According to Sarah H. Kagan, PhD, RN, the idea of aging is not simply to live longer, but to live happier and healthier as well. As a Lucy Walker Honorary Term Professor of Gerontological Nursing at the University of Pennsylvania’s School of Nursing, her goal is to help the aging community to do just that.
During her recent presentation on “Debunking the Common Myths of Aging” at a lunchtime workshop offered to Penn faculty and staff, Dr. Kagan explained that one way to live longer, happier, and healthier lives is to change the way that we think about aging. We must discredit the stigma that our age defines who we are, how we act, and what we are capable of. There is a common misconception that “the older you get the more invisible you get,” however, this notion is quickly taking a positive turn for older Americans in this recent longevity revolution. With the still-evolving science around what is “normal aging,” we are finding that many conditions and behaviors that we associate with getting older may actually be epigenetic diseases rather than aging-related diseases.
Epigenetic diseases are those that are influenced by a variety of non-genetic factors such as geographic location, personal habits, and other environmental factors. For example, an individual does not necessarily lose their ability to hear simply because of their age, but rather due to a variety or combination of other factors in their life such as frequent attendance at rock concerts or years of working around heavy machinery. Aging also often takes all of the stereotypical blame for wrinkles and grey hair when the true culprits such as UV exposure and a variety of genetic factors actually play major roles in these physical changes.

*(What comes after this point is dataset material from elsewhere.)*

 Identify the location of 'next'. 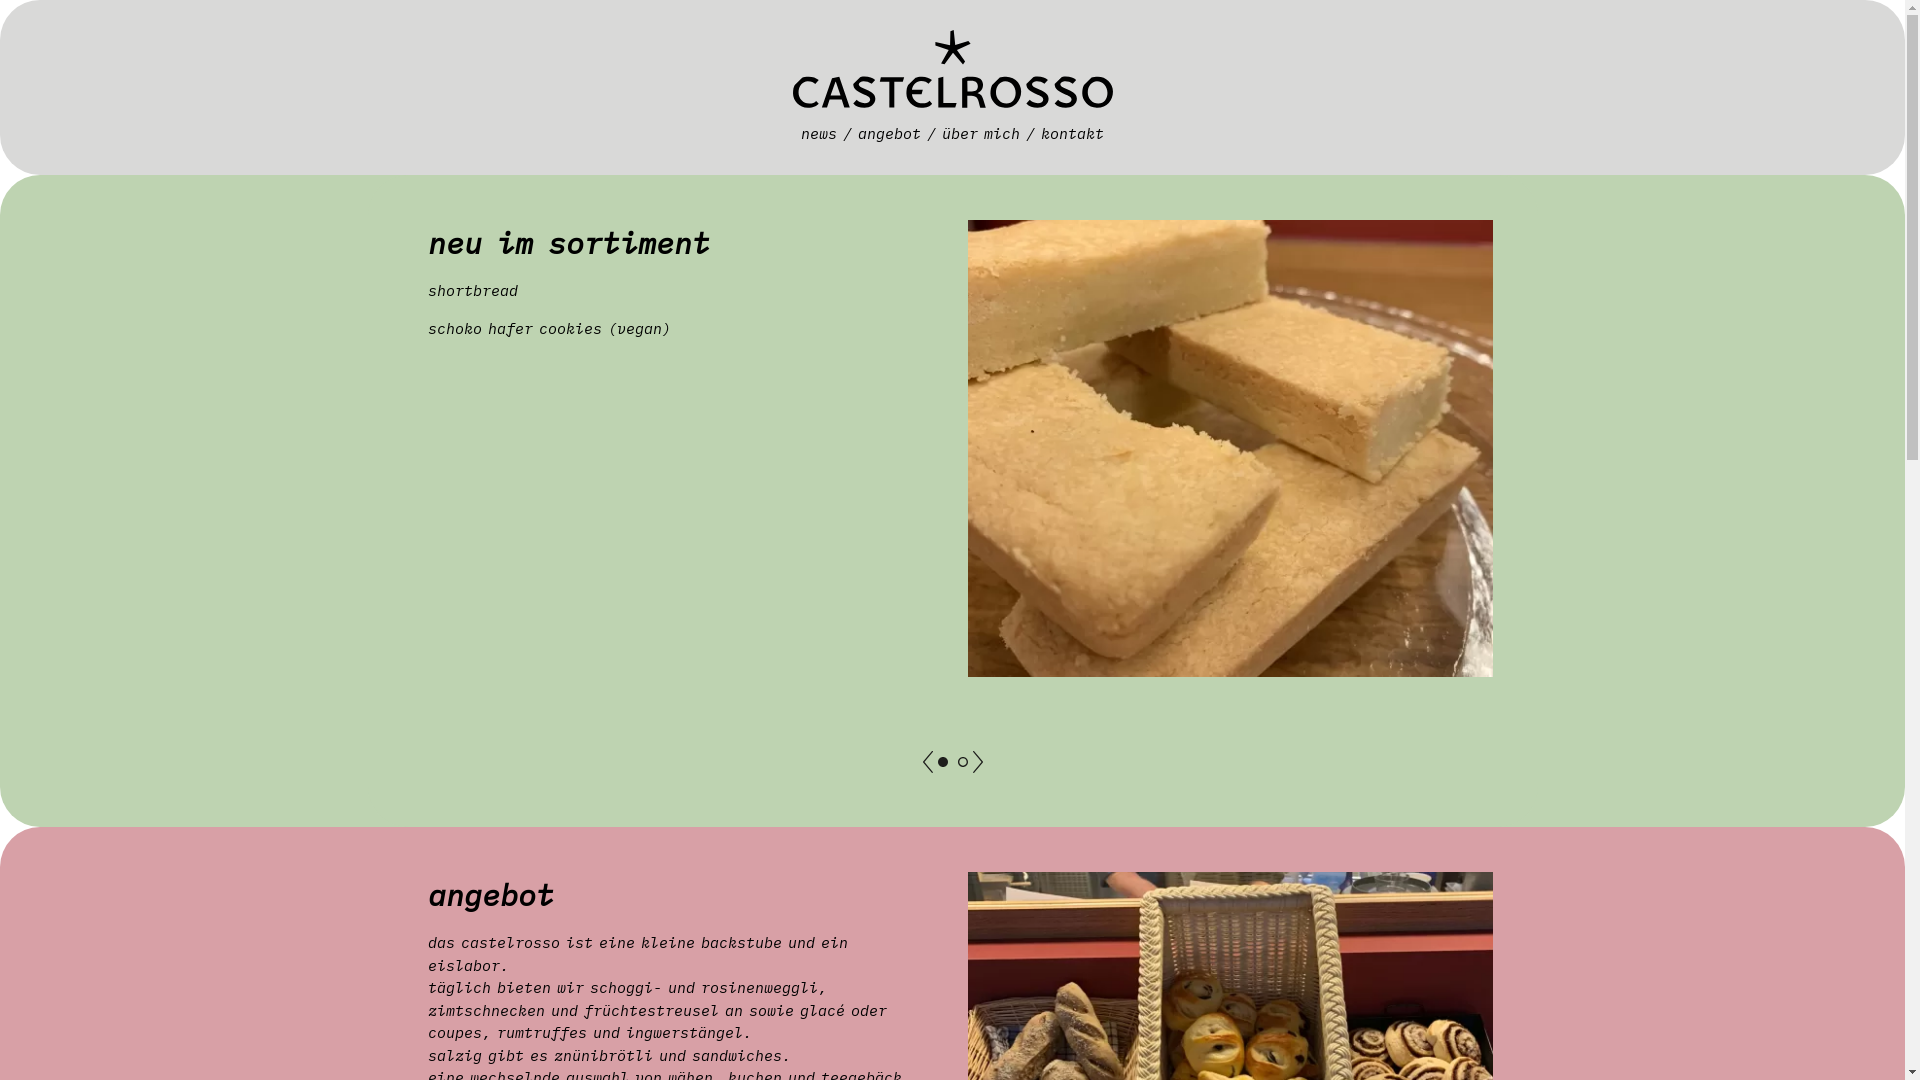
(977, 761).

Dr. Kagan also explained how ageism, the stereotyping of individuals based on their age, is the same as any other form of discrimination. Not every senior becomes frail, experiences memory loss or needs a caregiver but society often forgets that. However, it is not only the younger generations that are guilty of this. Self-stereotyping is a huge issue as well. Older individuals need to stray away from the “I’m too old for that” mindset. After all, an individual’s aging experience is significantly influenced by how they think about it.
With that said, Dr. Kagam shared that for the most part, the aging community is actually a generally happy on despite the “old and grumpy” stereotype. She explained it as a “U-shaped curve.” Our level of happiness is very high at a young age, decreases around midlife, and increases again as we enter the “last half” of our lives. This level of happiness tends to be higher in those who maintain healthy social relationships, and at a population level, those with closer relationships tend to live longer.